The line with "Task: Click the ¥560,000 price cell" marks the first line to copy, and the line with "The height and" marks the last. Transcribe that stretch of the data below exactly, without pictures.

### Data records

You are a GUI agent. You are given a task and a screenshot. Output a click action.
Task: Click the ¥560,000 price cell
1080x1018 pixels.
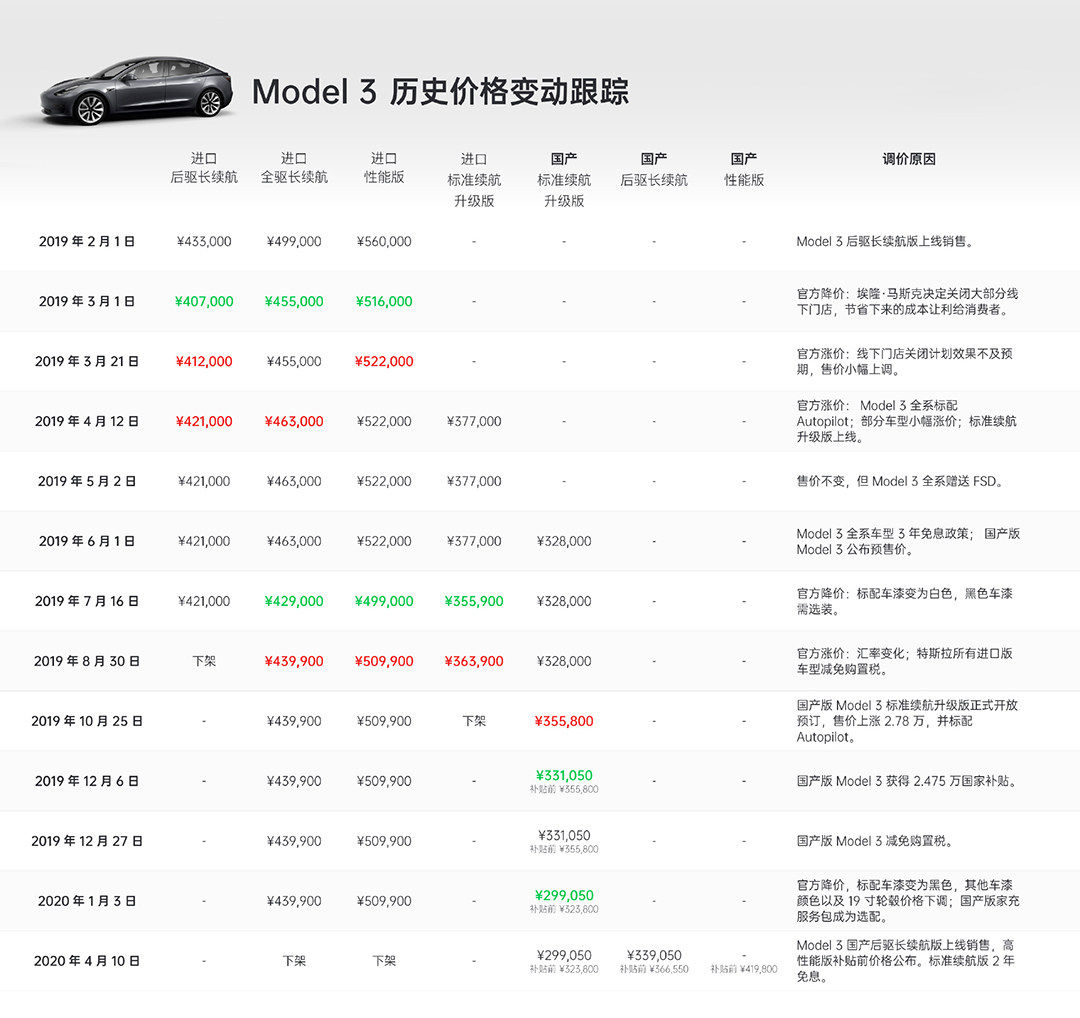click(384, 241)
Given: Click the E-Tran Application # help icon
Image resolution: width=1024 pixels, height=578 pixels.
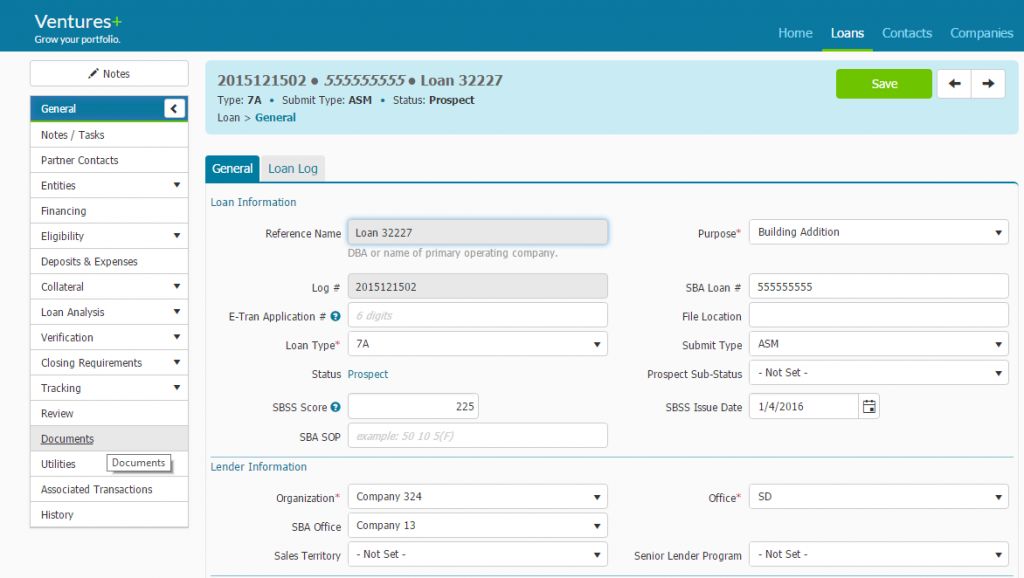Looking at the screenshot, I should tap(336, 316).
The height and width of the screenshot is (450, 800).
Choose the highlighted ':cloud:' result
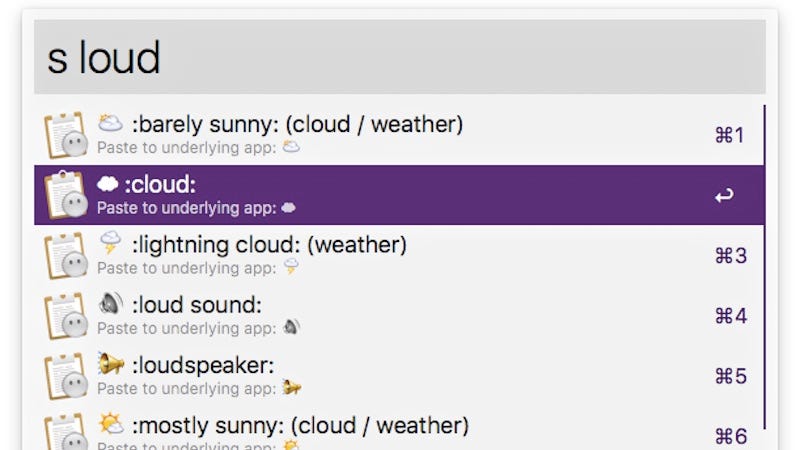point(399,195)
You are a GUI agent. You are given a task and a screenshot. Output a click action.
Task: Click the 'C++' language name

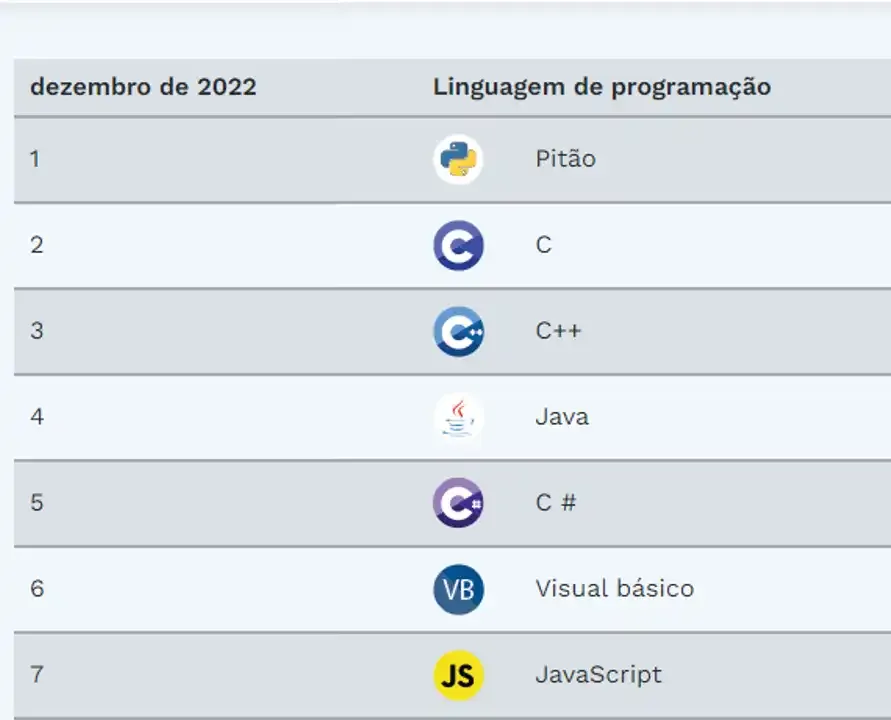(558, 331)
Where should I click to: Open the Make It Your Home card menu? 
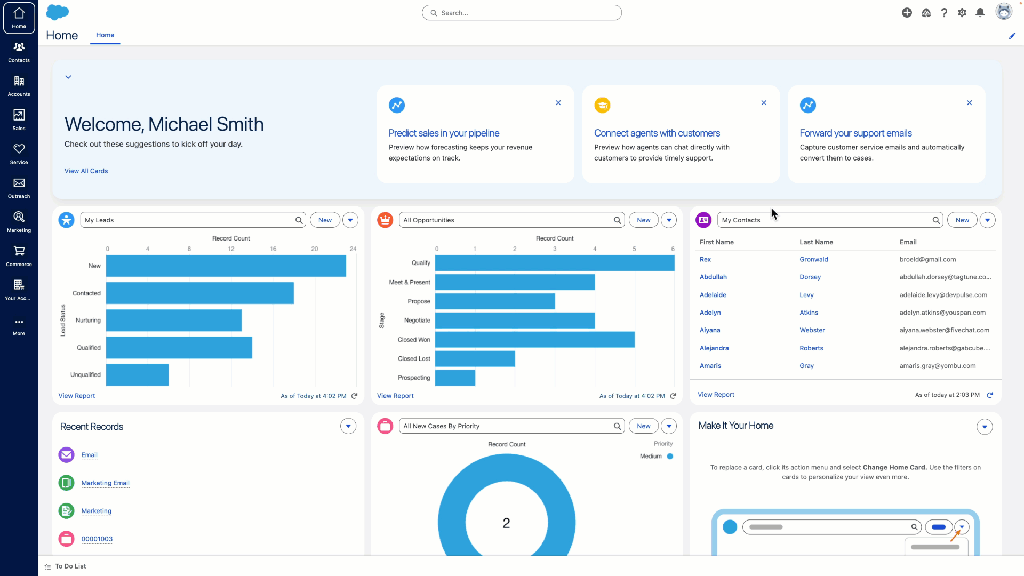tap(985, 426)
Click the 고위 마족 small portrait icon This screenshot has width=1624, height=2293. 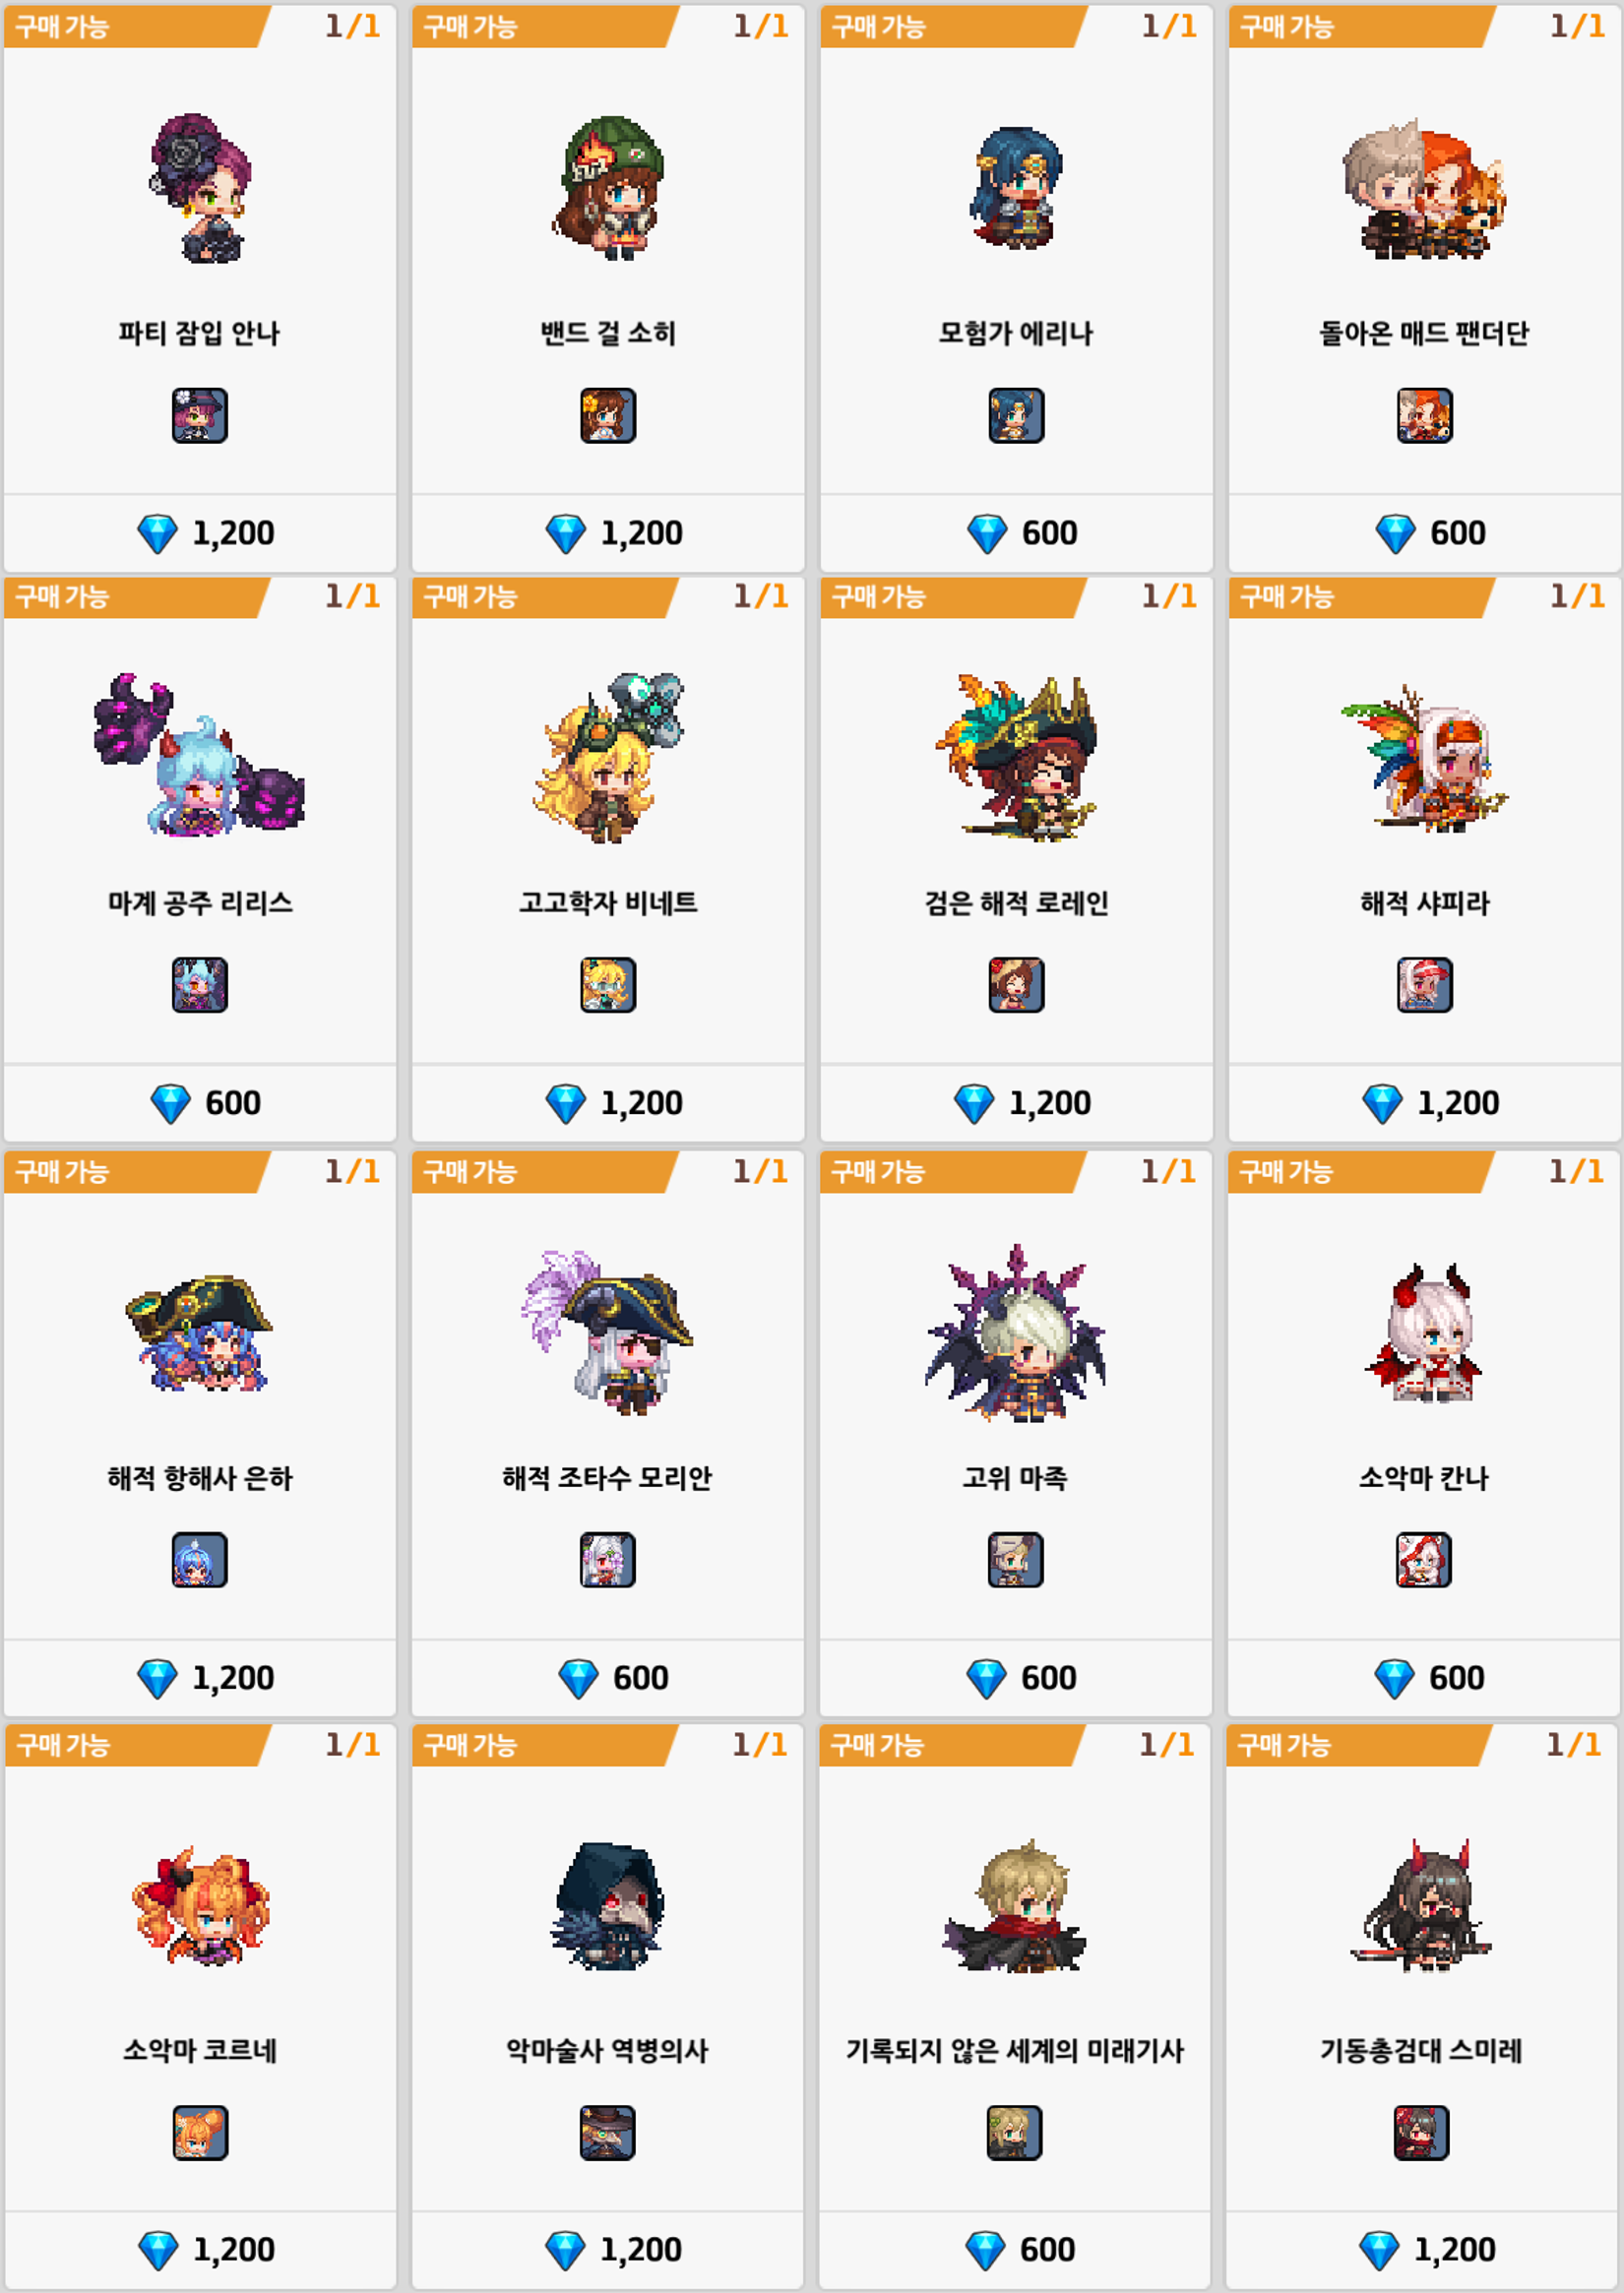pos(1016,1560)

######

▶ **Result of this task**:
Task: Click the ¥560,000 price cell
1080x1018 pixels.
click(384, 241)
Given: Click the E-Tran Application # help icon
Image resolution: width=1024 pixels, height=578 pixels.
Looking at the screenshot, I should tap(336, 316).
The height and width of the screenshot is (450, 800).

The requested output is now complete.